* [Data for the task]:
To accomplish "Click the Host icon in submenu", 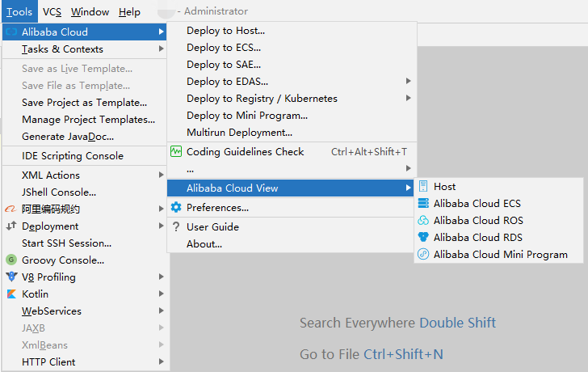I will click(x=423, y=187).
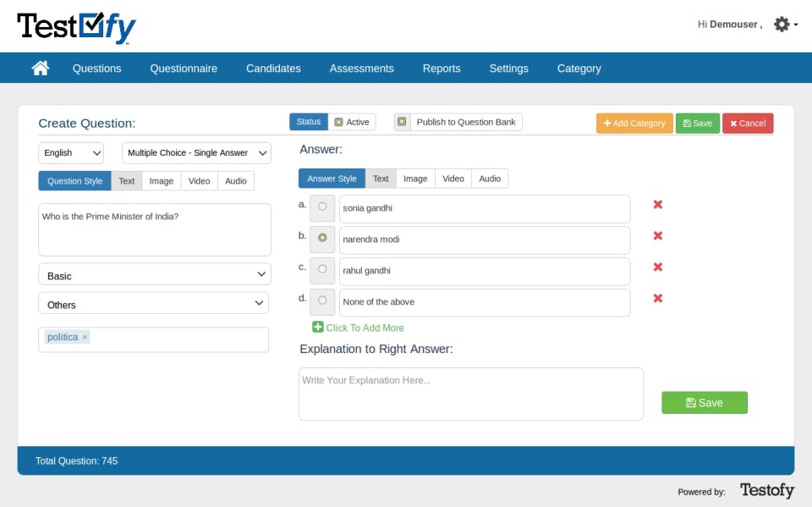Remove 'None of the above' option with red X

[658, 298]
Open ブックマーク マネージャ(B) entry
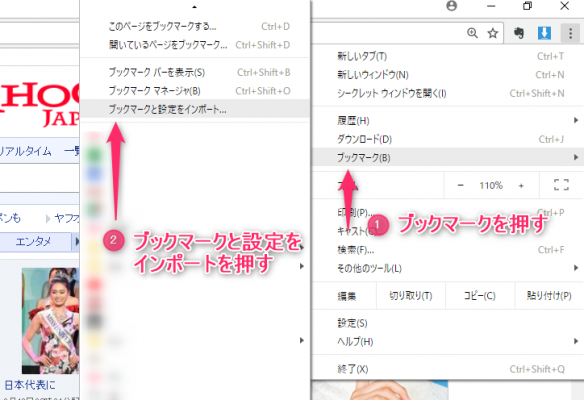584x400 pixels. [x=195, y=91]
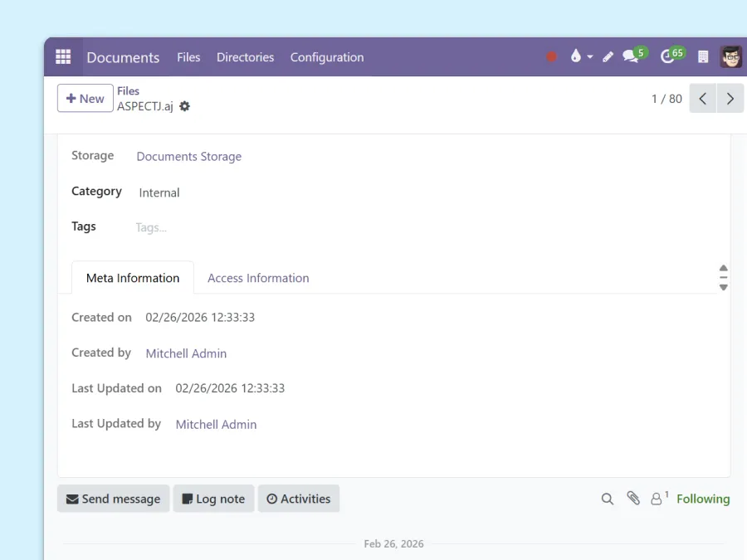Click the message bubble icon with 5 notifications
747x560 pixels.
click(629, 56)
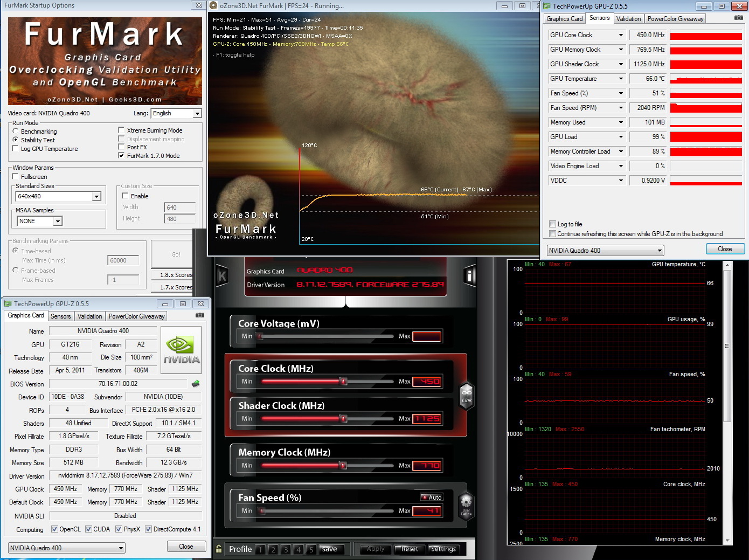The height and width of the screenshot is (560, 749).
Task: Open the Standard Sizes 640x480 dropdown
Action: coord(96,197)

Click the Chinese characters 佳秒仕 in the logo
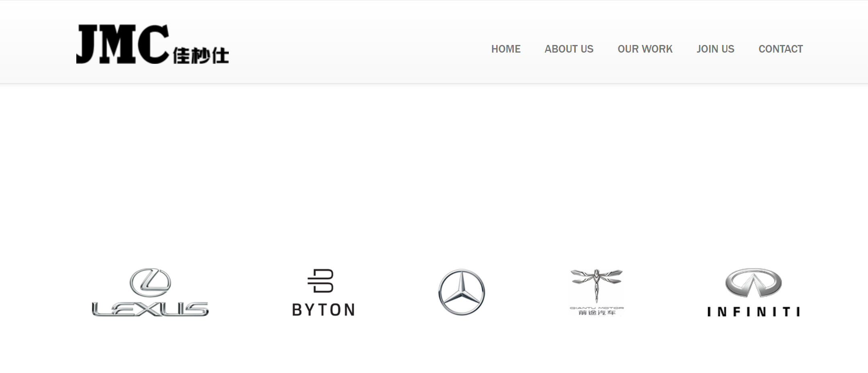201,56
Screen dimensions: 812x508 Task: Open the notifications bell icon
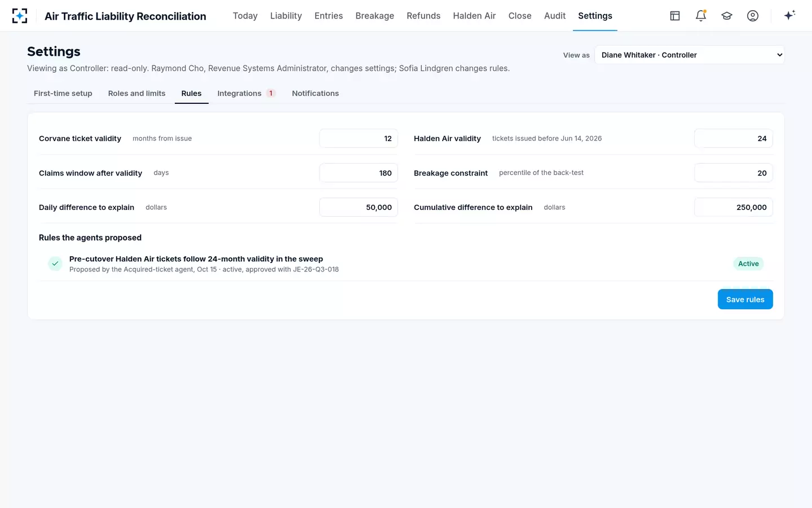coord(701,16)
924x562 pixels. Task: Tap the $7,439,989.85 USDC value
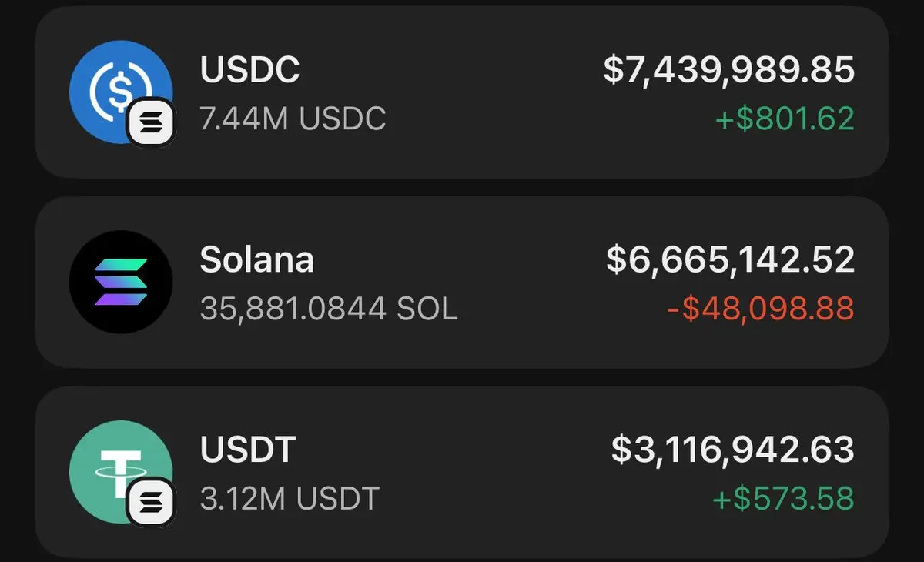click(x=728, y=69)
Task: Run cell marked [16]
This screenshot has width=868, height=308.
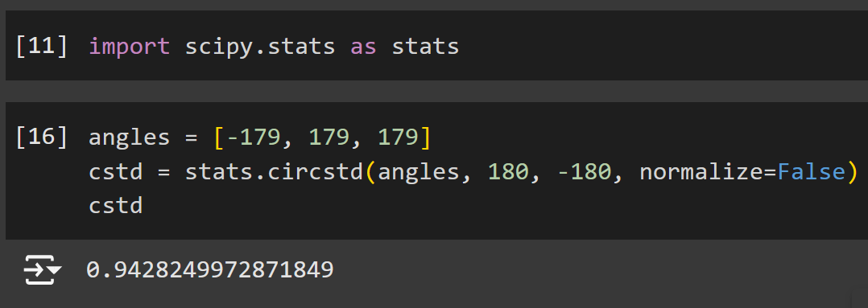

---

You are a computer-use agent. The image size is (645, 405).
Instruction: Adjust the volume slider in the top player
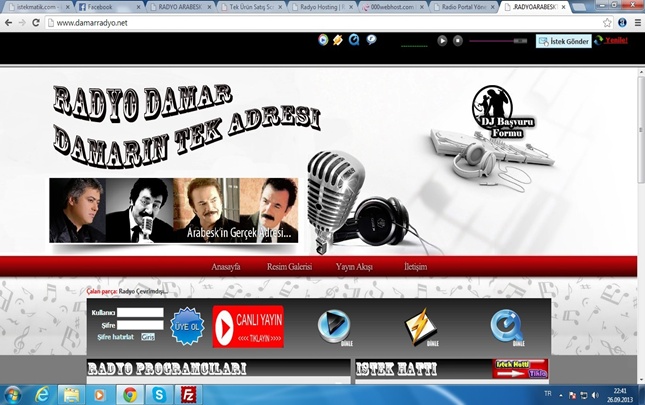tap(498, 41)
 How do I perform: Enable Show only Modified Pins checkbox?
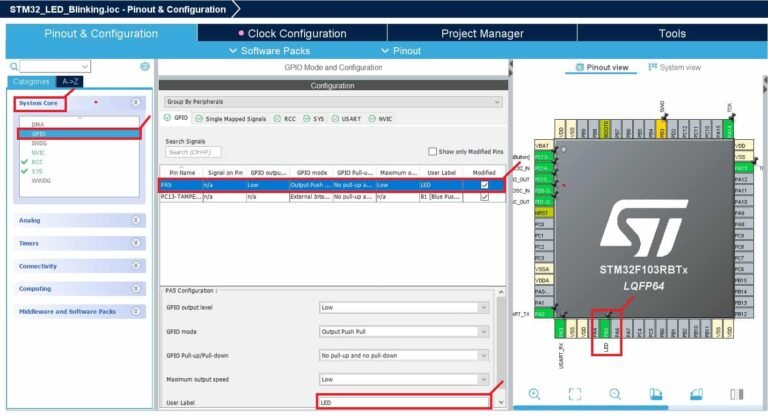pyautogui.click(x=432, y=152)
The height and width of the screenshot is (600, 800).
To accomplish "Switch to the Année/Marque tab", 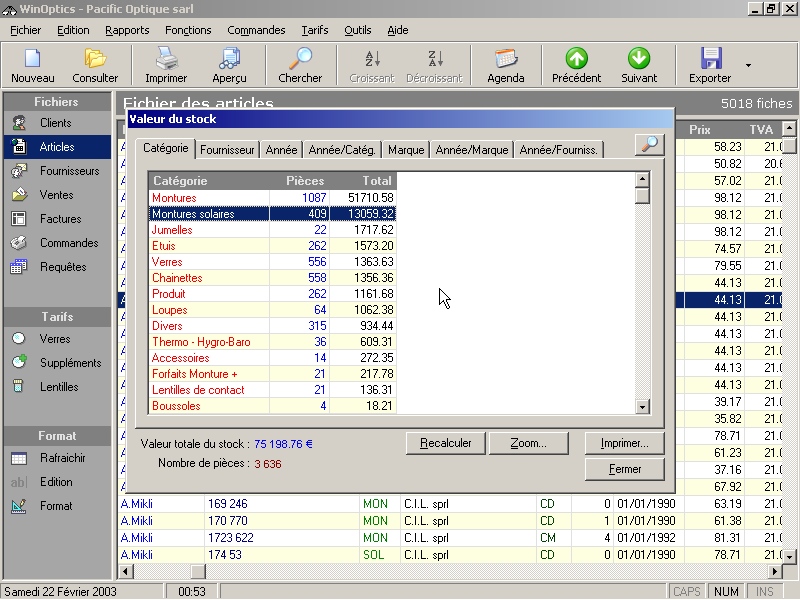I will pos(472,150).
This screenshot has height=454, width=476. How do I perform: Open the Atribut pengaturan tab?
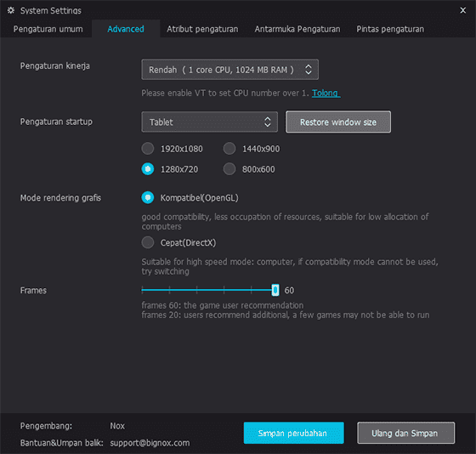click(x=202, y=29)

* [Aim of the task]: Transcribe each line of the data above, unaltered, from the one where "Task: Run cell marked [16]" appears to the one where "This screenshot has width=868, height=308." appears, inclusive of both.

* [Solution to this problem]:
Task: Run cell marked [16]
This screenshot has width=868, height=308.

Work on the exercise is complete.